Andy Schmookler: Serving the few, conning the many
In a piece here some months ago, I argued that the especially dark nature of the Republican Party in our times is the result of the coming together of two forces that – for a century after the Civil War – had been aligned with opposing political parties. The corporatist force that had always been strong in the GOP was now joined by the force that used to dominate the segregated South and had previously been a powerful part of the Democratic Party.
In this new alliance, the corporate system has provided the money power, while the force that supported slavery before the Civil War, and the Jim Crow system after, has provided a substantial block of voters.
It should be said, however, that this alliance is not one of equals.
In that same column, I indicated that the reason this alliance can work – despite the fact that the political goal of the corporate power is to take power and wealth from average Americans, including those citizens on whose votes the money power depends at election time – is that the corporate power has succeeded in “training [the GOP’s] white-voter-base to think about politics in ways that distract them from their own economic and political interests.”
History will show, I will wager, that a fine illustration of this will be the appointment of Neil Gorsuch to the Supreme Court.
This appointment is apparently a source of great satisfaction to both major parts of the Republican coalition. Many Republican voters, one heard at the time, held their noses to vote for Trump because they wanted him, and not a Democrat, to fill that Supreme Court seat. And many point to the appointment of Gorsuch to affirm the rightness of their helping Trump become president.
And now, if they’ve followed the early signs, they are likely satisfied that putting Gorsuch in this seat will advance them toward some of their goals. Gorsuch already gives signs that he will work against gay rights, and it seems safe to say that he will support overturning Roe v. Wade.
But the evidence suggests that these are not the kind of issues that the elevation of Gorsuch to the highest court is really about. Gorsuch’s career has been a project of some very rich people – especially a Colorado billionaire – whose interests are basically economic and favor the corporate power and the wealthy over the interests of average Americans.
I’m not suggesting that Gorsuch has sold out to the corporatists. Maybe he has, but there’s another way these things can work. Often those money interests find people who already hold the views they want to have rule the land, and they use their considerable clout and wealth to get them into positions of power.
So here is how this “Republican victory” will almost surely play out in the decades ahead, as Gorsuch casts his (often deciding) votes on the Supreme Court.
On matters that do not affect the interests of America’s corporate system – like on culture war issues such as gay rights and abortion – Gorsuch will give the Republican base what they hoped for.
But on all those issues on which the rights and powers of average people are pitted against the powers that dominate the American economy (and increasingly dominate its government), Gorsuch will almost surely side regularly with the mighty and against the little guy. That’s what his real backers care about.
And what should the people who celebrate Gorsuch’s appointment (and therefore Trump’s 2016 victory) care about?

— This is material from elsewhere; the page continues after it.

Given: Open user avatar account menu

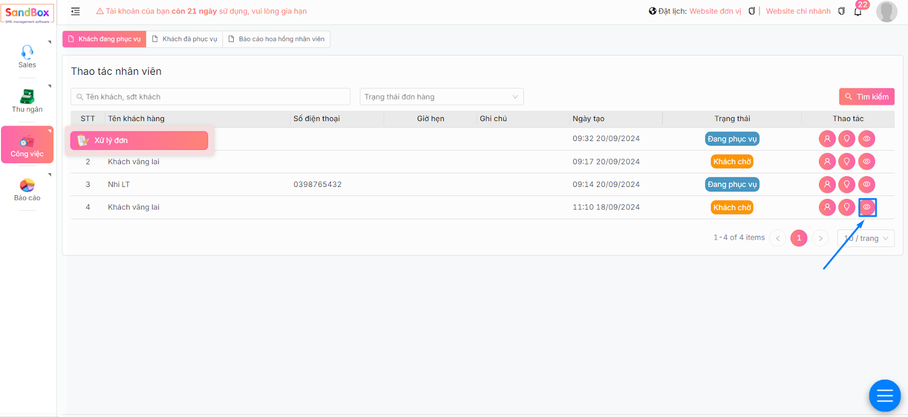Looking at the screenshot, I should (886, 11).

It should be noted that whether or not same-sex marriage is legal, and whether or not other people have the right to terminate an unwanted pregnancy, will have no effect on the quality of life of the people who celebrated that it was Gorsuch, and not Obama’s nominee Merrick Garland, who got this seat.

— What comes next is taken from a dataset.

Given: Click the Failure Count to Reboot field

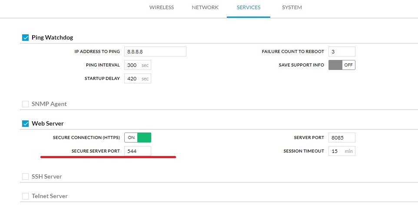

Whether or not the U.S. Constitution is interpreted as allowing or forbidding abortion or same-sex marriage will have no effect on how the people who disapprove of such things live their own lives.
But all those other decisions – away from the “culture war” but on those issues that have to do with the opportunities and prospects for average Americans – Gorsuch’s influence will have an impact on the lives of those in the Republican base.
Those celebrating Gorsuch’s appointment should watch whether where Gorsuch has an influence on their lives, it will almost invariably be to make them harder, to limit their options, to dim the prospects for their children. I think it’s a safe bet.
And this is typical of how that Republican marriage of those two forces works: while one force provides the money (and Republican victories earn this money power a huge return on its investment) the other force provides the votes. And what do those voters get from Republican victories? They get symbols that affect other people’s lives, while their own lives are made harder by their “friends.”
I’d also wager that a generation or two ago, the parents and grandparents of many of these Republican voters concerned themselves more with what politics could do to improve their own lives and focused less on restraining the choices other people could make in theirs.
Doubtless, those who have switched that focus over recent decades think that they just followed their own values. But I strongly doubt that captures the reality. Most of us are taught what to think–which is fine (like the way most of us believe in the same religion as our parents).
What’s not so fine is when the “teachers” are just using people for their purposes, even when it will injure the people they lead.